1. ChatGPT is all people want to talk about.
The potential of generative AI applications like ChatGPT and GPT-4 in healthcare was the dominant topic of conversation. Attendees had two schools of thought on the potential of ChatGPT in healthcare, which was summed nicely by Micky Tripathi, chief of the Office of the National Coordinator for Health Information Technology.
“I think all of us feel tremendous excitement and you also want to feel tremendous fear,” Tripathi said.
Michael Hasselberg, chief digital health officer at University of Rochester Medical Center in New York, said he is a believer in the power of generative AI. The large language AI models from ChatGPT developer OpenAI are “light years ahead” of what he’s seen in the marketplace from various startups automating healthcare administrative and revenue cycle processes.
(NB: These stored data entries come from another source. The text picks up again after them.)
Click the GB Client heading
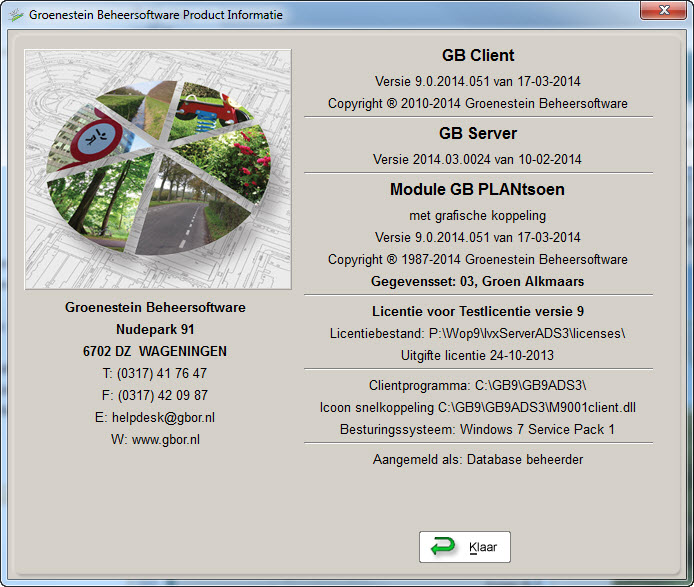The height and width of the screenshot is (587, 694). pyautogui.click(x=478, y=56)
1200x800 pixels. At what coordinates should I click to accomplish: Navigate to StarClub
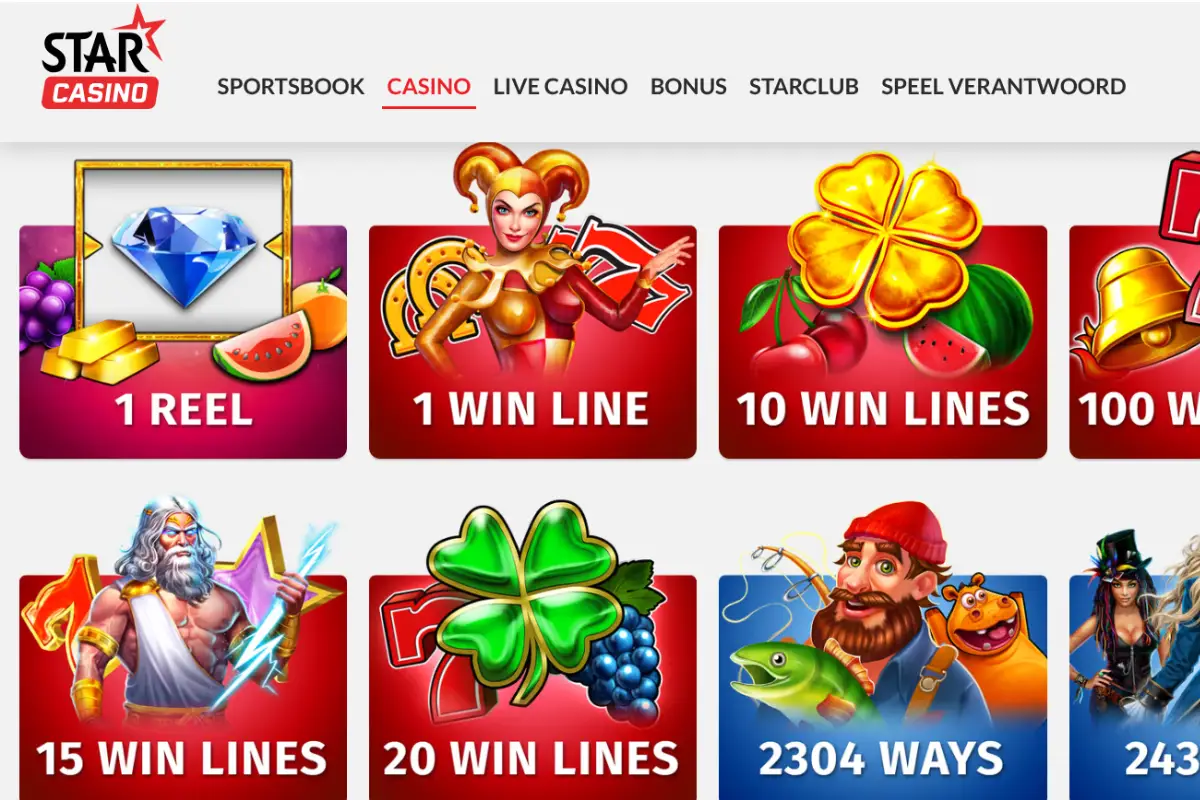pyautogui.click(x=804, y=86)
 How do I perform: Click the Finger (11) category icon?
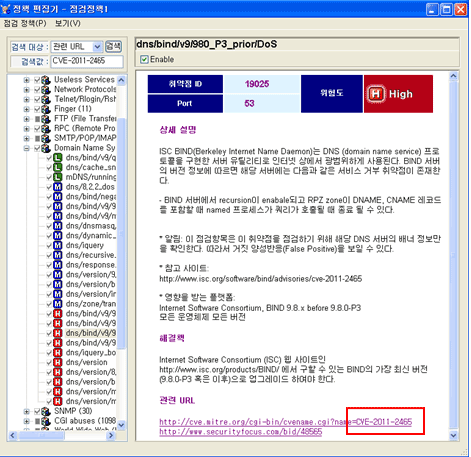point(46,109)
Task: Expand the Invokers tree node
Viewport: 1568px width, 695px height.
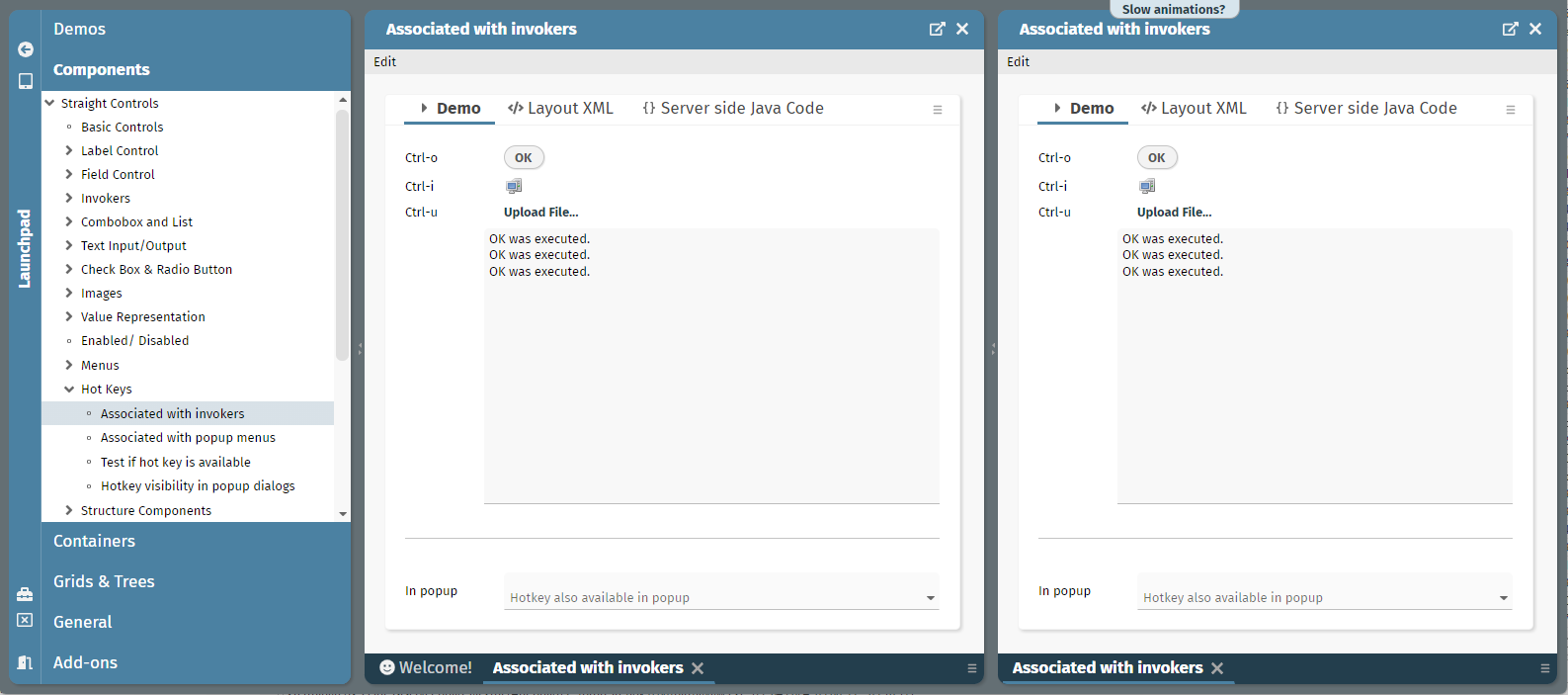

“It’s so easy to use. I have no formal training as a computer scientist and I can program with OpenAI,” Hasselberg said. “I can spin up an application pretty quickly that can solve a lot of the problems that are sitting on top of my workforce right now. Before I was looking at all of these companies to try to solve [those problems] for me.”
Both Hasselberg and Steve Kraus, partner at venture firm Bessemer Venture Partners, said AI models have a lot of potential to automate processes like prior authorization.
But there was a fair share of skepticism and even fear of generative AI models. Tripathi said that when inappropriately used, algorithms can perpetuate health equity and quality issues. Tom Cassels, CEO of the advisory and consulting arm of Rock Health, agreed.
“What’s dangerous are [digital health companies] who touch clinical practice and are thinking about bringing in big data models by using existing biased medical guidelines and information,” Cassels said.